___ Passage provided

I cannot recall anyone ever being a fan of the red-neck Dukes Of Hazzard series — except, perhaps, for the cut-off denim shorts that one of its characters, Daisy Duke, wore in the show that ran from 1979 to 1985.

In fact those pants were so hot in those days that they were even nicknamed ‘Daisy Dukes’.

And here, they are brought back by the shapely Jessica Simpson.

To be fair, this low-brow comedy is all about fast cars in the Seventies’ Smokey And The Bandit vein.

Everything else falls short, especially the plot idea wich is not enough to fill a paper napkin.

The Dukes are two goofy cousins who deliver moonshine t the townsfolks in their souped-up 1969 Dodge Carger and making a fool of the local police.

Luke (Johnny Knoxville) and Bo (Seann William Scott), nturally, have run-ins with the county sheriff who has also been trying to find their Uncle Jesse’s (Willie Nelson) moonshine still.

Things hot up when Hazzard’s big boss, Jefferson Davis Hogg (Burt Reynolds), hatches a secret plan to strip-mine the county for coal and turn it into a wasteland.

To divert the people from finding out about this scheme, he organises a road rally featuring local boy Billy Prickett (James Roday) who is a famous driver.

______
___ Raw records

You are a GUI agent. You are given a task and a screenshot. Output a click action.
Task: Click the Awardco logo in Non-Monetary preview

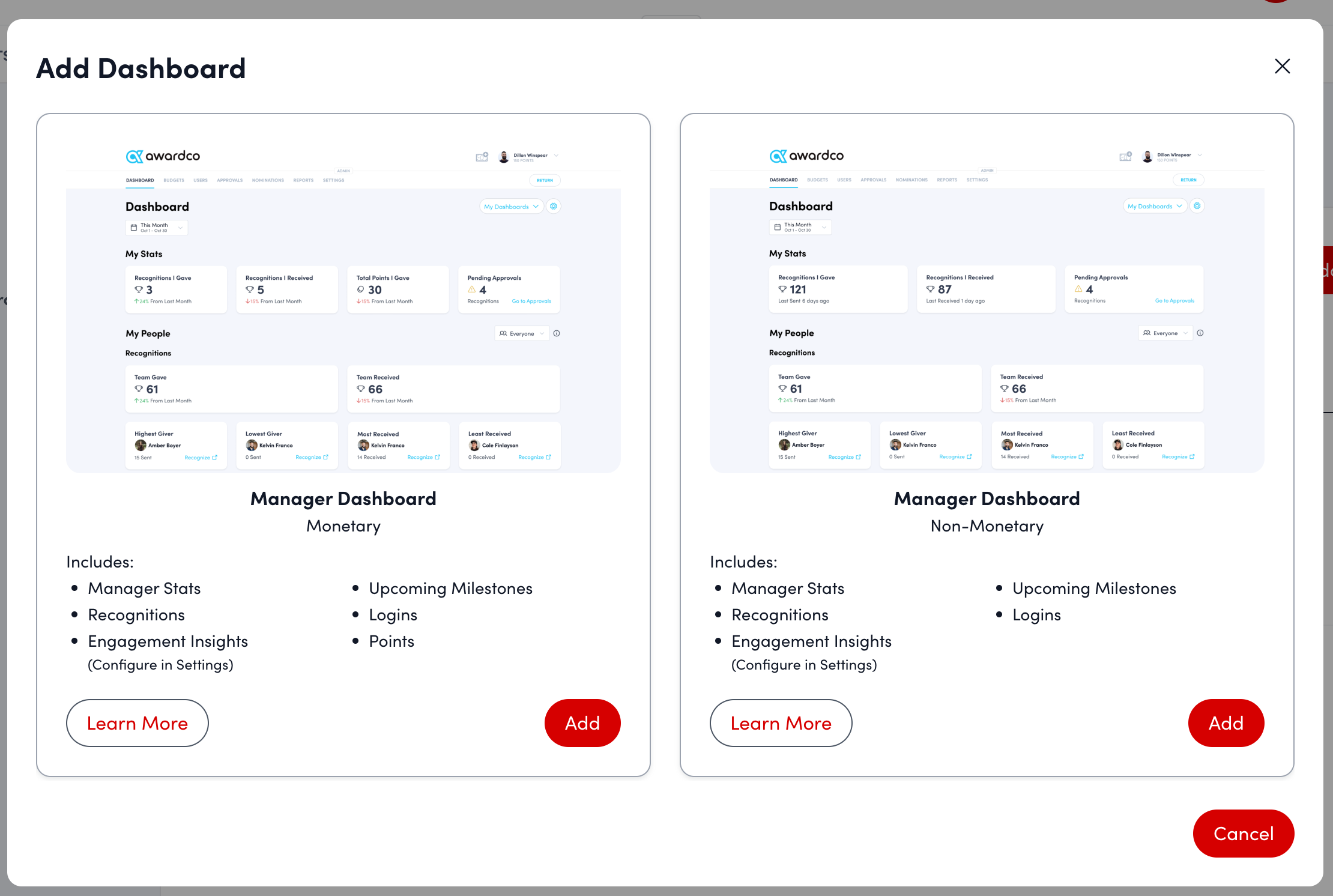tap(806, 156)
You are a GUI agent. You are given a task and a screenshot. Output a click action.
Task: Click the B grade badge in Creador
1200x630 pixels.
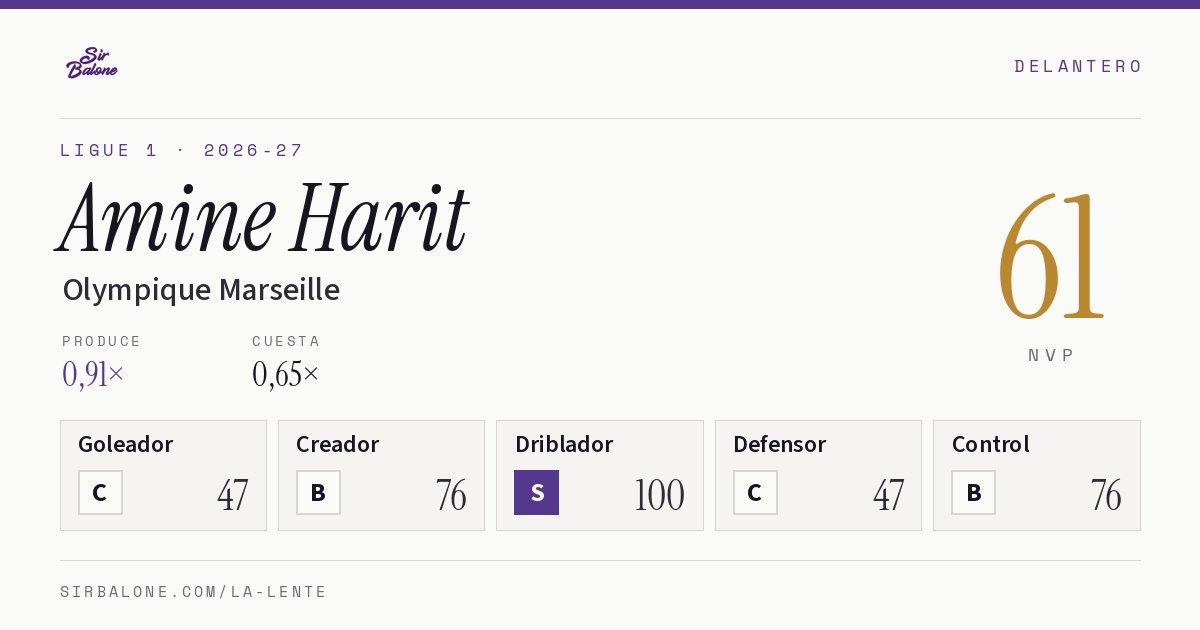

______

Short exercise 1 | According to the review, which years did the Dukes Of Hazzard series run?
Short exercise 2 | Please reproduce the review word for word from "I cannot recall" up to and including "Nelson) moonshine still.".
This data comes from a separate source, unrelated to the review.

Right answer 1 | From 1979 to 1985.

Right answer 2 |
I cannot recall anyone ever being a fan of the red-neck Dukes Of Hazzard series — except, perhaps, for the cut-off denim shorts that one of its characters, Daisy Duke, wore in the show that ran from 1979 to 1985.

In fact those pants were so hot in those days that they were even nicknamed ‘Daisy Dukes’.

And here, they are brought back by the shapely Jessica Simpson.

To be fair, this low-brow comedy is all about fast cars in the Seventies’ Smokey And The Bandit vein.

Everything else falls short, especially the plot idea wich is not enough to fill a paper napkin.

The Dukes are two goofy cousins who deliver moonshine t the townsfolks in their souped-up 1969 Dodge Carger and making a fool of the local police.

Luke (Johnny Knoxville) and Bo (Seann William Scott), nturally, have run-ins with the county sheriff who has also been trying to find their Uncle Jesse’s (Willie Nelson) moonshine still.